Novel Approaches to the Cytosolic Penetration of a Proprietary Antiviral Peptide (AVP)

Timothy Gomez¹, Natalie Youens¹, Joachim Bugert² and Simon C W Richardson¹

¹Exogenix Laboratory, University of Greenwich at Medway, Grenville Building, Central Avenue, Chatham, Kent, ME4 4TB, UK

²Bundeswehr Institute for Microbiology, Neuherbergstr. 11 80937 München Germany

There remain several rate limiting steps preventing the safe, efficient and reproducible delivery of large anti-viral molecules such as proteins (AVPs) to the cytosol.
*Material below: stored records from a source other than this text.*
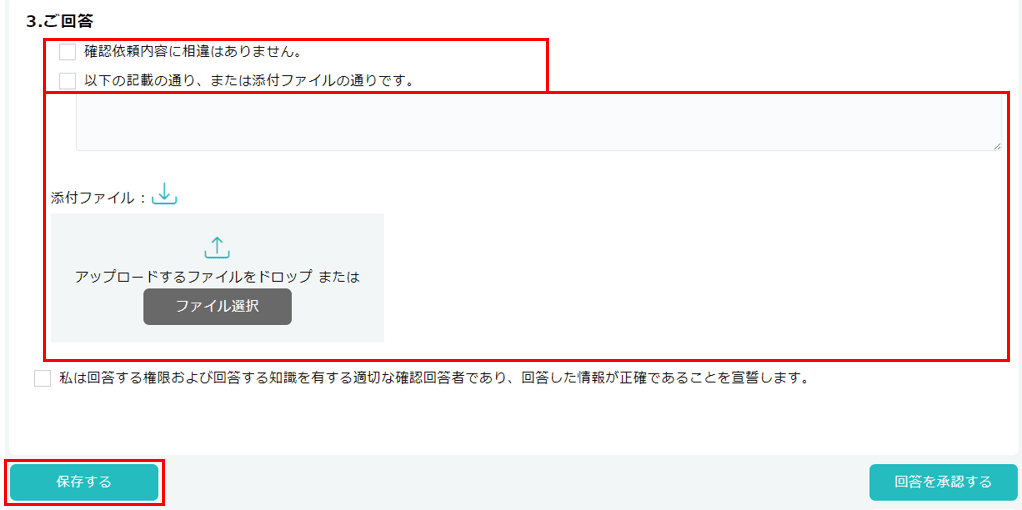This screenshot has width=1022, height=510.
Task: Click the grey footer bar between the two buttons
Action: (x=514, y=482)
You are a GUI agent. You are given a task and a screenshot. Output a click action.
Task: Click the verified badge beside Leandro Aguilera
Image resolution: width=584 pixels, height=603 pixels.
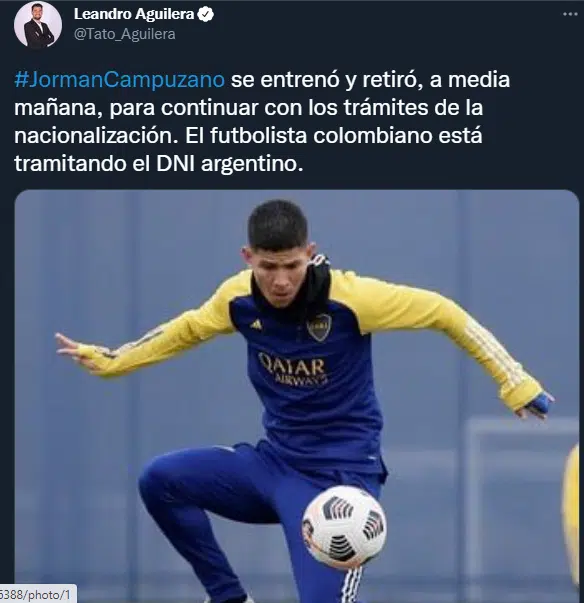click(x=205, y=15)
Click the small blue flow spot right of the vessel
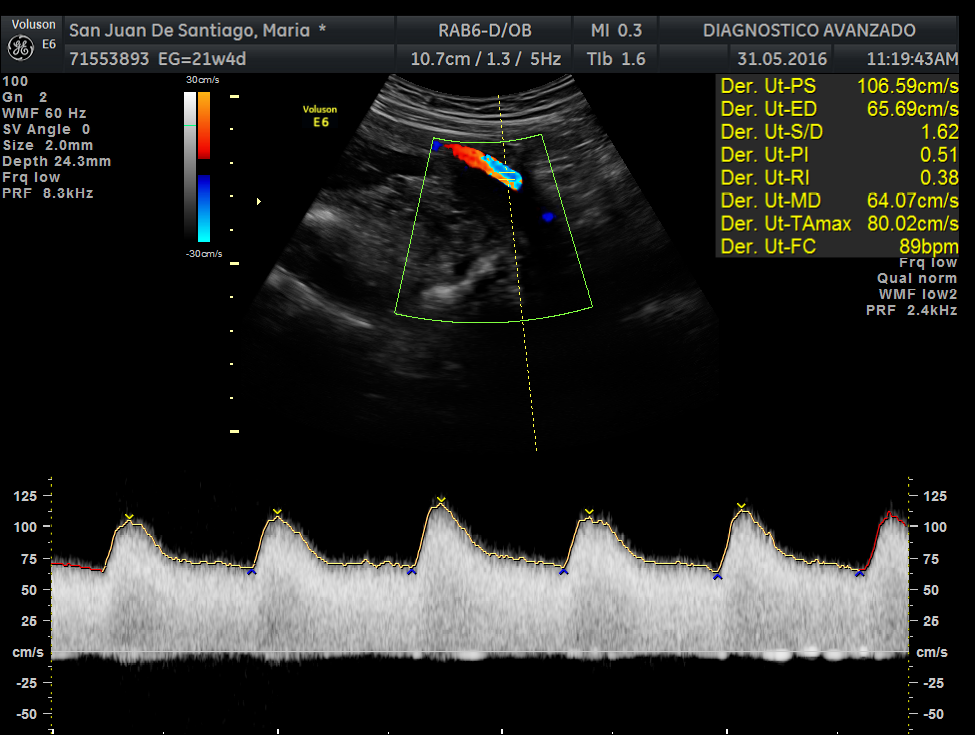This screenshot has width=975, height=735. 548,216
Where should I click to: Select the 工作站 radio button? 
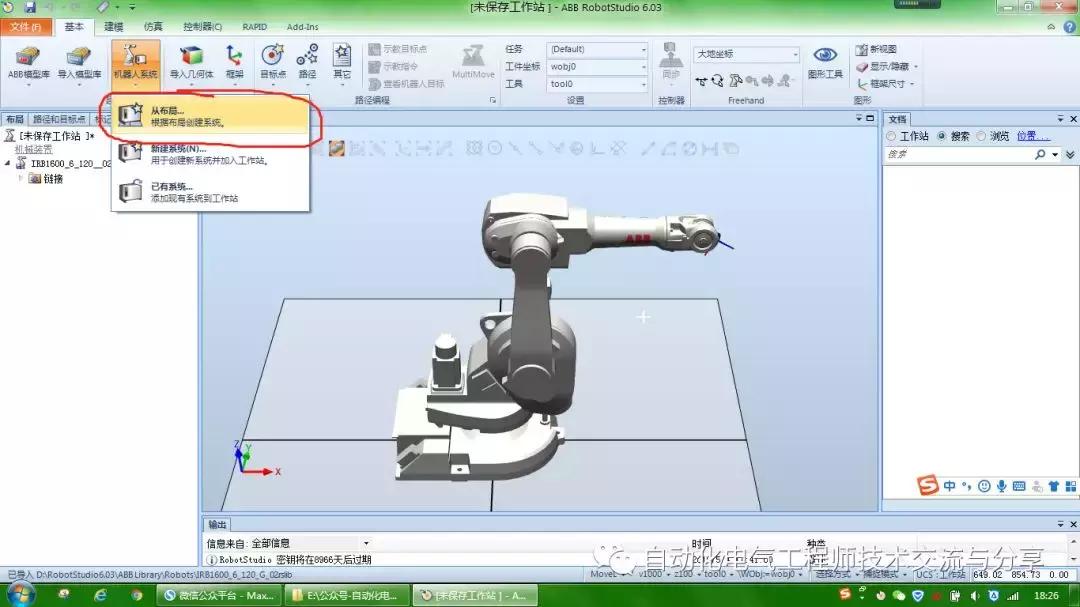pyautogui.click(x=892, y=136)
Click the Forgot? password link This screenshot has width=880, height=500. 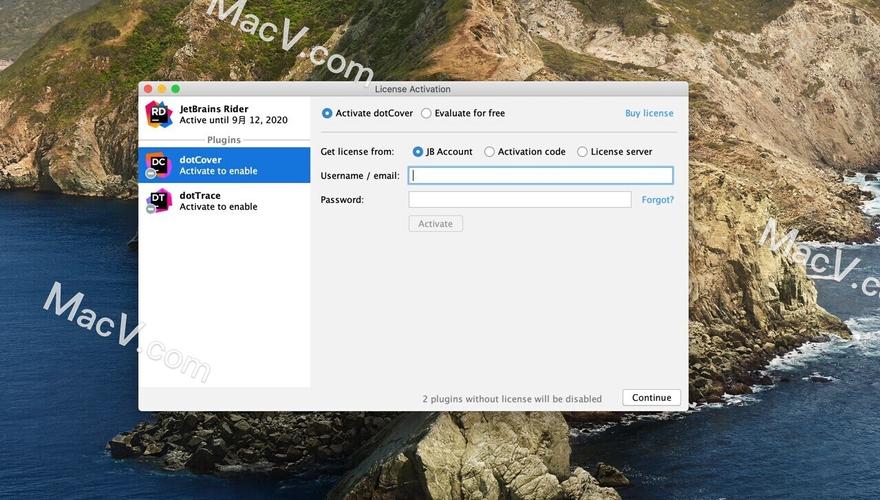click(657, 200)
Previously protein architecture based upon attenuated anthrax toxin was characterised and found to be capable of delivering both antisense and siRNA molecules as well as custom peptides including LFn- diphtheria toxin a chain (DTA) into the cytosol where pharmacological activity was measured. Here a proprietary antiviral peptide (AVP) has been fused in frame with either an attenuated component of anthrax toxin (LFn) or attenuated Clostridium botulinum toxin A (aBoT) to target either somatic or neuronal viral diseases. Here we report our initial characterisations of two peptide delivery systems. After affinity enrichment the LFn fused AVP peptide was recorded at the predicted molecular weight after SDS-PAGE and Coomassie staining. It was predicted to be 42.4KDa and bands were observed at 40 and 80KDa presumably representing a dimer. The aBoT antiviral peptide was predicted to be expressed as a single hydrolysable chain of 115 KDa and bands were recorded at 75 and 37 KDa representing the aBoT heavy chain and the truncated (attenuated) light chain containing the AVP. These recombinant peptides displayed the immunological tags that would be predicted (LFn-AVP) displayed the predicted V5 and 6H epitopes and the aBoT variant only 6H. When incubated for 72h with HeLa cells, PA+LFn-AVP did not display any toxicity across all the parameters measured i.e., IC₅₀ > 250 µg/ml. Similarly, the aBoT-AVP did not display a measurable IC₅₀ below 250µg/ml when incubated for 72h with the human glioblastoma cell line U87-MG. In conclusion these two vehicles designed to deliver an AVP show promise and warrant further exploration.